Come Down Burning -02/19/1999
By Kia Corthron. Cast: Crystal A. Dickinson, Tinashe Kajese, Shanola Gralyn Hampton, Kendra Afiya Charles, Bryson Jarell Davis-Johnson. Director: Lisa Gaye Dixon. Scenic Designer: Joseph J. Rial. Costume Designer: Carla Faye Robinson. Lighting Designer: Logan Shunmugam. Sound Designer: Shawn Parr. Properties Designer: Amy T. Walker. Dramaturg: Ann Haugo.
The University of Illinois Department of Theater.
Through February 19, 1999. Studio Theater, Krannert Center for the Performing Arts, Urbana. Box office: 333-6280.
The people in “Come Down Burning” are not the sort you’d find in a history book.
These everyday, powerless people -- the kind you might see across town or next door or in that ramshackle house at the top of the hill -- live everyday, powerless lives, lives that in playwright Kia Corthron’s hands are just as important, just as political, as any president’s or prime minister’s.
Even in these modest surroundings, big issues emerge, as two poor black women grapple with equal access to education, abortion rights, healthcare and the legacy of injustice. In the end, they prove that they deserve our attention, our sympathy, our respect. And certainly better care.
Guest directing for Krannert Center’s Studio Theater, Lisa Gaye Dixon does a masterful job of making something extraordinary from these ordinary lives, weaving a web around these two complicated women. Skoolie, so named because she tried school but “spit it out,” is pragmatic, fiercely controlling and proud. A hairdresser and midwife of sorts, she does what she needs to do to get by. Skoolie usually does just fine, even though she can’t walk and moves around on a little wheeled cart.
Her younger sister, Tee, is more immature, careless, and a bit of a dreamer, as she tries to bring up her three children without depending too much on Skoolie. Tee seems mercurial, defensive, more than a bit of a mess, but we find out she has hidden talents -- knowledge of trees and stars and faraway places -- that really never found a way to blossom in her difficult life.
These characters are written in full, with depth and life and spark. Female characters like these are few and far between in contemporary American theater, and maybe that’s why these two are so fascinating. With excellent performances by Crystal A. Dickinson as Skoolie and
Tinashe Kajese as Tee, the sisters act like real siblings who know just how to push each other’s buttons.
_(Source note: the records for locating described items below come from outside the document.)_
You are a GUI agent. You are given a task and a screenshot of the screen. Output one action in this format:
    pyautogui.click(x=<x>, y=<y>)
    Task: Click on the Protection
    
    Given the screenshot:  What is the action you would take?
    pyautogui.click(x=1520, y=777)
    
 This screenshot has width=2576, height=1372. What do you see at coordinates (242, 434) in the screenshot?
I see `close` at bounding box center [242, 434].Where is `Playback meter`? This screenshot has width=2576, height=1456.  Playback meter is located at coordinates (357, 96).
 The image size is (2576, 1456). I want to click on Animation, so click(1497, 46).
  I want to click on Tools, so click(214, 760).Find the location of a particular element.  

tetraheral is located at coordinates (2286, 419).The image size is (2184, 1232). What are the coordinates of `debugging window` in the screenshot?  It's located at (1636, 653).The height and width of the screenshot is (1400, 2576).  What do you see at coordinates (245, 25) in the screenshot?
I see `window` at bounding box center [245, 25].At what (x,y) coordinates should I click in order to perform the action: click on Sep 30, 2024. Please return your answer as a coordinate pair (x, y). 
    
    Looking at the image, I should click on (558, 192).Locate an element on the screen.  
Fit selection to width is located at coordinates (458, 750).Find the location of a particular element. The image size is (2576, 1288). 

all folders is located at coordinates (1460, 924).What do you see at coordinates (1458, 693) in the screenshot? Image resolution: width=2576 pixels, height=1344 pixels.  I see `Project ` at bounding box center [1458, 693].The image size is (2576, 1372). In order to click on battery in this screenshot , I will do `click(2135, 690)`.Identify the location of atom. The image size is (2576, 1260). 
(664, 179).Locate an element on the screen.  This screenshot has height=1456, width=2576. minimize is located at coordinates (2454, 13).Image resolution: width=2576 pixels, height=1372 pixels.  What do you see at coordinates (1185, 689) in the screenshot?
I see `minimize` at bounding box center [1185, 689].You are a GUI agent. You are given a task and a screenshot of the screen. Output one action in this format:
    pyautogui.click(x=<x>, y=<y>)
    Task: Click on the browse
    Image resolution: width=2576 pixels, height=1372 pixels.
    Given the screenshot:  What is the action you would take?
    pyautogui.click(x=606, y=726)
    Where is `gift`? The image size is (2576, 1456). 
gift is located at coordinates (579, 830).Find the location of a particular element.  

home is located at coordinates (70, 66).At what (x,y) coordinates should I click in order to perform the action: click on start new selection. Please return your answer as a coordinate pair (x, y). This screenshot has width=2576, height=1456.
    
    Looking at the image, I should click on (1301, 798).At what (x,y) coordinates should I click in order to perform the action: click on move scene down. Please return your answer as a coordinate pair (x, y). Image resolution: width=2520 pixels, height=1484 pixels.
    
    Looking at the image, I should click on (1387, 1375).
As they alternately bicker and band
together against the world, you get the feeling they’ve been fighting the same battles for years and years. Physically and emotionally, Dickinson and Kajese are the real deal.
Although the sisters certainly take center stage, the underlying issue in “Come Down Burning” is children -- having them, caring for them, standing up for them, deciding not to have them. These are women trying to make choices about their lives, to control -- in some way, large or small -- their own destiny.
The tension builds as Corthron weaves injustice, both past and present, through her naturalistic dialogue, as she moves inevitably from everyday occurrences like haircuts and school scuffles to a dramatic, terrible conclusion.
I found “Come Down Burning” very moving, not the least because it is so intimate. This is a small story and a slender play. When bad things happen to these people, it breaks our hearts as well as theirs. Joseph J. Rial’s scenic design contributes to the intimate feel, with a simple, homespun set bracketed by high arched beams and a blue sky beyond.
Supporting actors complete the tableau, adding other shades to the story. Shanola Gralyn Hampton is confident and classy as Bink, a longtime friend, while fourth-grader Kendra Afiya Charles and second-grader Bryson Jarell Davis-Johnson make a charming, lively impression as Tee’s children.
The only downside to “Come Down Burning” is that this production only runs for four performances. It deserves more.